CONSIGNES DE LA TÂCHE.
Reproduisez l'ensemble des lignes ci-dessous telles quelles, sans y apporter la moindre modification.

---------- LISTE DES DONNÉES ----------

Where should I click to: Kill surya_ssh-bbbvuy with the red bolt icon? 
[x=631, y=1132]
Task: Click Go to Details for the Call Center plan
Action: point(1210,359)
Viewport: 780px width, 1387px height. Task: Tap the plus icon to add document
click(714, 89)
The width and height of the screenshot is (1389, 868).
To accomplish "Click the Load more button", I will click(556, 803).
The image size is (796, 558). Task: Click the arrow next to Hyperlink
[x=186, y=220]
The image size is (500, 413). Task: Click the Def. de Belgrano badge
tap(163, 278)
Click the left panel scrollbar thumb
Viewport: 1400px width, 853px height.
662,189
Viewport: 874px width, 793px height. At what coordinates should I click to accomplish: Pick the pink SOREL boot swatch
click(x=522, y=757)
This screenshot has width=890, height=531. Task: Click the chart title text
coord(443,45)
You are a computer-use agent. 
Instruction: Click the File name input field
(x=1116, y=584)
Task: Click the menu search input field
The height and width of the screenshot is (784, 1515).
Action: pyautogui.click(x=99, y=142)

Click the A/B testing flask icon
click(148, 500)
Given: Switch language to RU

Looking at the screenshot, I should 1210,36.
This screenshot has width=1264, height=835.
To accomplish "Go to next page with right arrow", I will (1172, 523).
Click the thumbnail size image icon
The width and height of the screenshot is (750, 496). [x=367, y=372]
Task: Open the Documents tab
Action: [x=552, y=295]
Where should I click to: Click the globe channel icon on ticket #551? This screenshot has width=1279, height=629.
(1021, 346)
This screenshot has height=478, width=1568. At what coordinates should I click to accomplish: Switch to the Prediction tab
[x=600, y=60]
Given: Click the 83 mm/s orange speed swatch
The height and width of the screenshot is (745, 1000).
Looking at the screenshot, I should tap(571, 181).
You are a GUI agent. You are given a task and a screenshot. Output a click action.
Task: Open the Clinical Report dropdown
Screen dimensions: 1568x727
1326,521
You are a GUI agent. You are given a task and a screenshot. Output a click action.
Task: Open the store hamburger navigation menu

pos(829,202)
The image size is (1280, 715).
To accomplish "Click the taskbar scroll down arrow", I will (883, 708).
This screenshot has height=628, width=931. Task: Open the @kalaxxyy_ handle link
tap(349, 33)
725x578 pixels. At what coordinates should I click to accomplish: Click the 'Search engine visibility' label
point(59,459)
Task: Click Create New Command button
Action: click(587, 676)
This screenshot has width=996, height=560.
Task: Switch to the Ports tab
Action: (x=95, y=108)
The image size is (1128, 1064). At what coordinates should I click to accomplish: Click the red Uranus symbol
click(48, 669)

----------

RÉPONSE À L'EXERCICE.
Where should I click to: Kill surya_ssh-bbbvuy with the red bolt icon? 
[x=631, y=1132]
Task: Click Go to Details for the Call Center plan
Action: point(1210,359)
Viewport: 780px width, 1387px height. Task: Tap the plus icon to add document
click(714, 89)
The width and height of the screenshot is (1389, 868).
To accomplish "Click the Load more button", I will click(556, 803).
The image size is (796, 558). Task: Click the arrow next to Hyperlink
[x=186, y=220]
The image size is (500, 413). Task: Click the Def. de Belgrano badge
tap(163, 278)
Click the left panel scrollbar thumb
Viewport: 1400px width, 853px height.
662,189
Viewport: 874px width, 793px height. At what coordinates should I click to accomplish: Pick the pink SOREL boot swatch
click(x=522, y=757)
This screenshot has width=890, height=531. Task: Click the chart title text
coord(443,45)
You are a computer-use agent. 
Instruction: Click the File name input field
(x=1116, y=584)
Task: Click the menu search input field
The height and width of the screenshot is (784, 1515).
Action: pyautogui.click(x=99, y=142)

Click the A/B testing flask icon
click(148, 500)
Given: Switch language to RU

Looking at the screenshot, I should 1210,36.
This screenshot has width=1264, height=835.
To accomplish "Go to next page with right arrow", I will (1172, 523).
Click the thumbnail size image icon
The width and height of the screenshot is (750, 496). [x=367, y=372]
Task: Open the Documents tab
Action: [x=552, y=295]
Where should I click to: Click the globe channel icon on ticket #551? This screenshot has width=1279, height=629.
(1021, 346)
This screenshot has height=478, width=1568. At what coordinates should I click to accomplish: Switch to the Prediction tab
[x=600, y=60]
Given: Click the 83 mm/s orange speed swatch
The height and width of the screenshot is (745, 1000).
Looking at the screenshot, I should tap(571, 181).
You are a GUI agent. You are given a task and a screenshot. Output a click action.
Task: Open the Clinical Report dropdown
Screen dimensions: 1568x727
1326,521
You are a GUI agent. You are given a task and a screenshot. Output a click action.
Task: Open the store hamburger navigation menu

pos(829,202)
The image size is (1280, 715).
To accomplish "Click the taskbar scroll down arrow", I will (883, 708).
This screenshot has height=628, width=931. Task: Open the @kalaxxyy_ handle link
tap(349, 33)
725x578 pixels. At what coordinates should I click to accomplish: Click the 'Search engine visibility' label
point(59,459)
Task: Click Create New Command button
Action: click(587, 676)
This screenshot has width=996, height=560.
Task: Switch to the Ports tab
Action: (x=95, y=108)
The image size is (1128, 1064). At what coordinates should I click to accomplish: Click the red Uranus symbol
click(48, 669)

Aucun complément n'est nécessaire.